The indecision remains a mystery.  Really, Bob?  Really?

It could be argued that one part of Armstrong’s legacy is an unhealthy focus for teams and individual riders to do one thing and do it really well.  For Armstrong it was the Tour De France.  For Bob Stapleton it was creating a team that could put Mark Cavendish at the head of a charging peloton with 200m to go.  This was his crowning achievement and, indeed, his downfall.  Because when the one element that your entire team is focused on is gone, there’s nowhere else to go.  You suddenly find that what you thought was one of the most respected and well-drilled teams in the peloton is really nothing mor ethan a house of cards.

You can’t suddenly magic up a new squad that……well, does what, exactly?  Cavendish is still the fastest man in world right now.  Bob Stapleton knows that better than anyone else right now, so there’s little point in building another team along the same lines only to come second - at best.  Riders with the ability to win Grand Tours don’t grow on trees and those types of rider also need a decent amount of team support around them.  Finally, the true mountain goat isn’t celebrated much these days and is usually nothing more than a sideshow while the GC guys tentatively scrap with each other behind.

There is much to discuss about what the end of Bob Stapleton’s HTC-Highroad team means for the sport.  There are questions to be asked about how teams are funded and how our sport can thrive when it seems to be at the whim of corporate ‘bang for buck’ sponsorship or the plaything of well-meaning, super-rich fans.  There are also questions to be asked of the UCI who govern cycling and the organisations who run the events, such as ASO.

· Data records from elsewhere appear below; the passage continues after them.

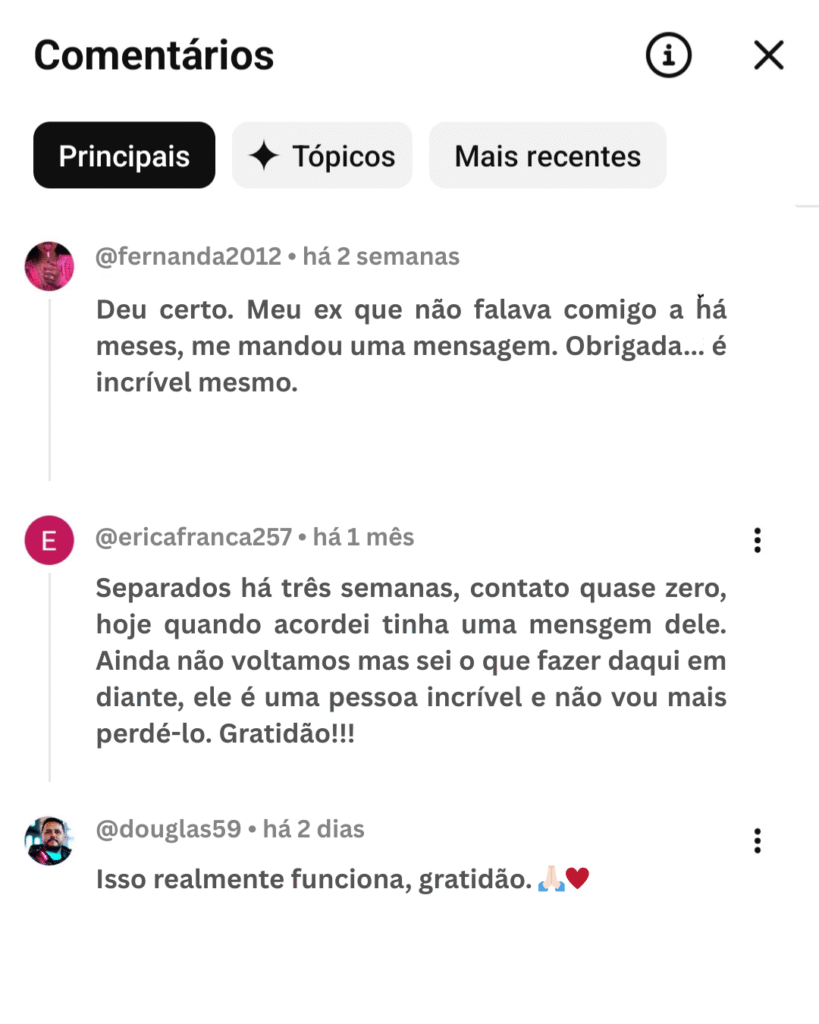Open ericafranca257's pink E avatar

[x=49, y=540]
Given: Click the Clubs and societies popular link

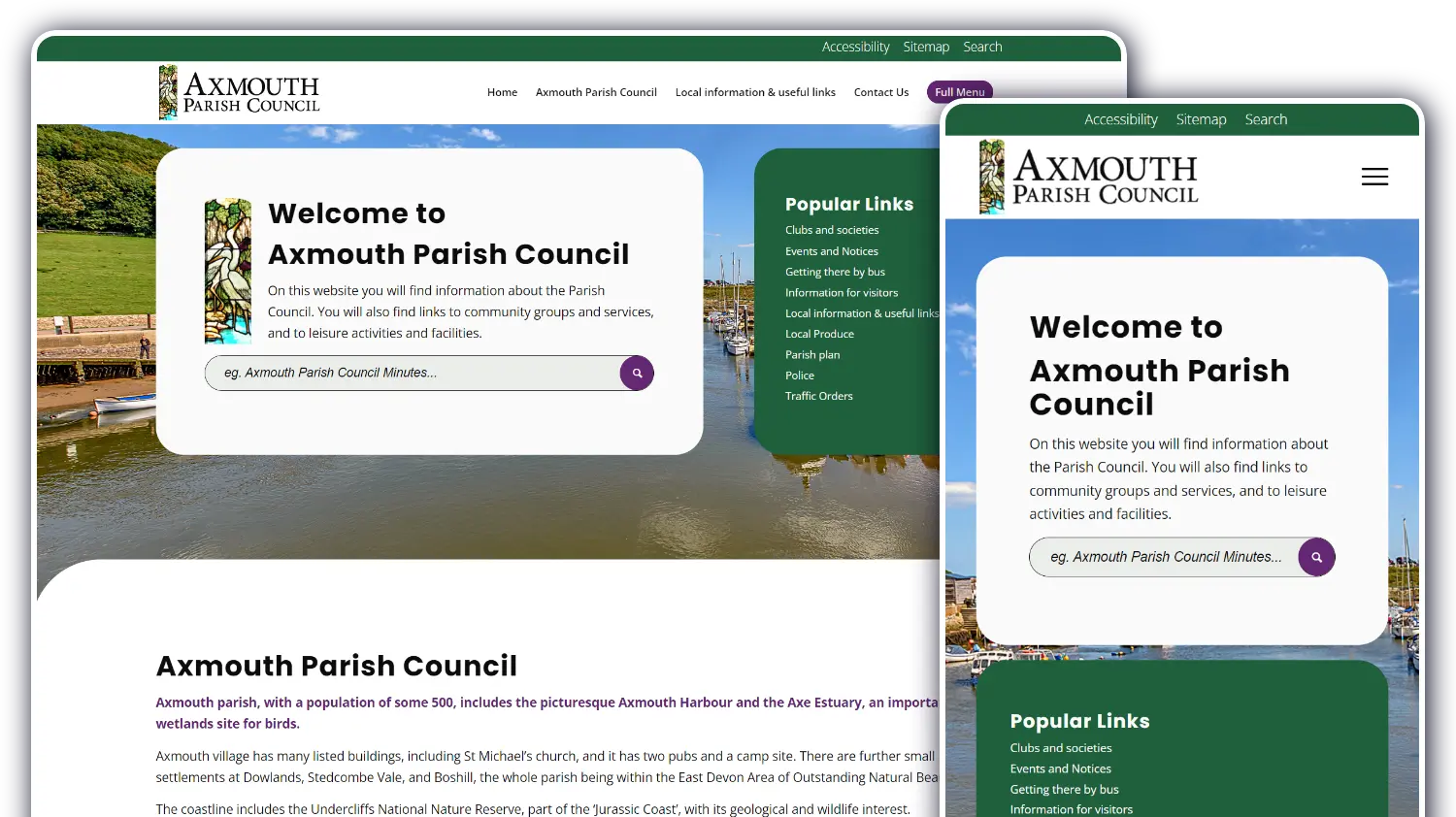Looking at the screenshot, I should click(x=832, y=230).
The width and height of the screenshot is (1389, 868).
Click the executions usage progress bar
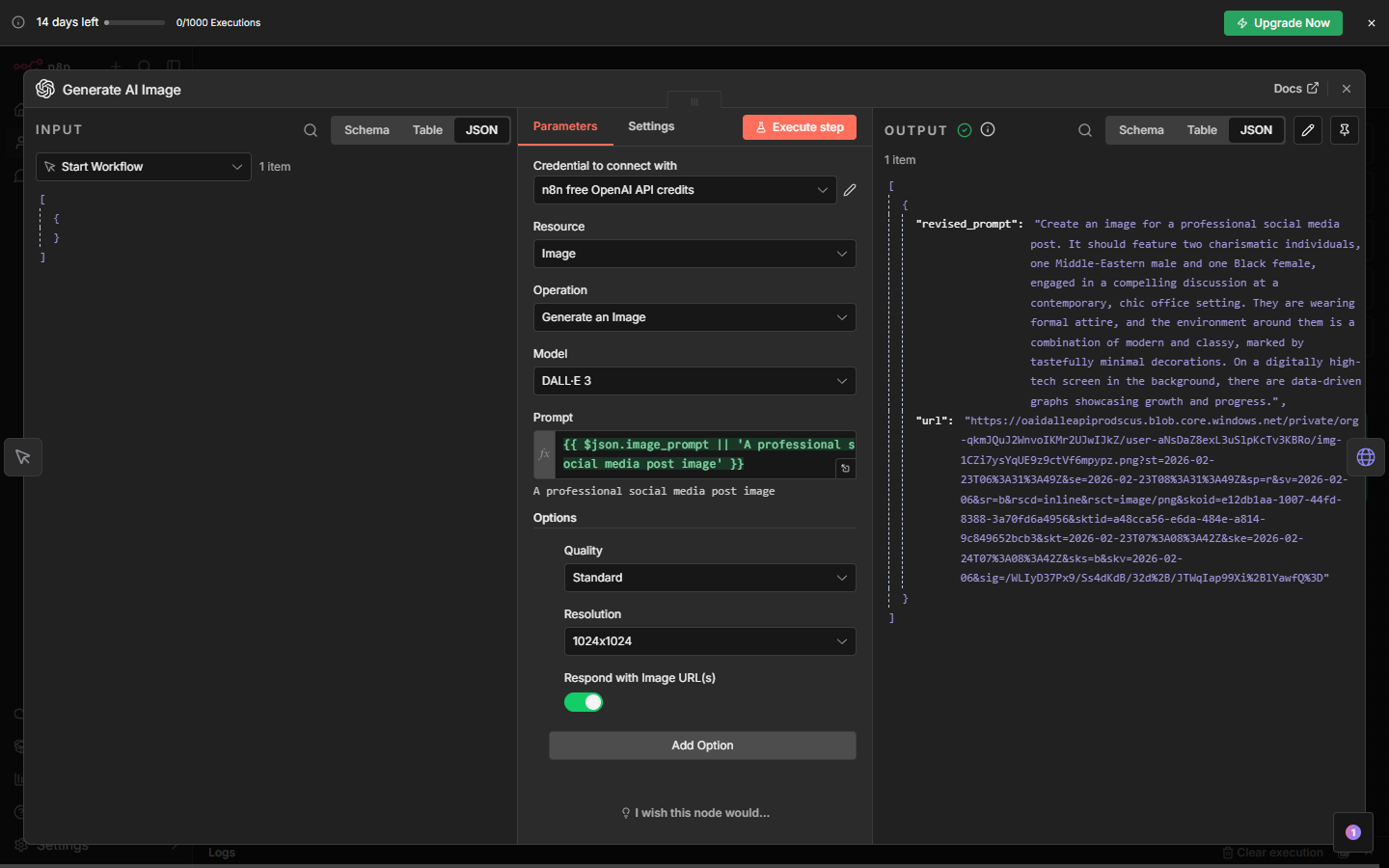(135, 22)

In other sports star athletes can come and go but the team always endures.  To return, yet again with ill-deserved enthusiasm, to football; you can proclaim Wayne Rooney as something akin to the second coming of Christ one week when he plays for Everton and call him every name under the sun the next when he signs for Manchester United.  It’s the club that you stick with.  Always.  

In cycling, we worship the rider and don’t care what the name on the jersey says - even when the name on the jersey changes but it’s still the same team.  And that needs to change because in reality the riders and the teams are no better than serfs bound to a feudalistic system.

But getting back to the case of ‘Who Killed HTC-Highroad?’.  if you really want to know the answer to that question, best ask Richard Moore.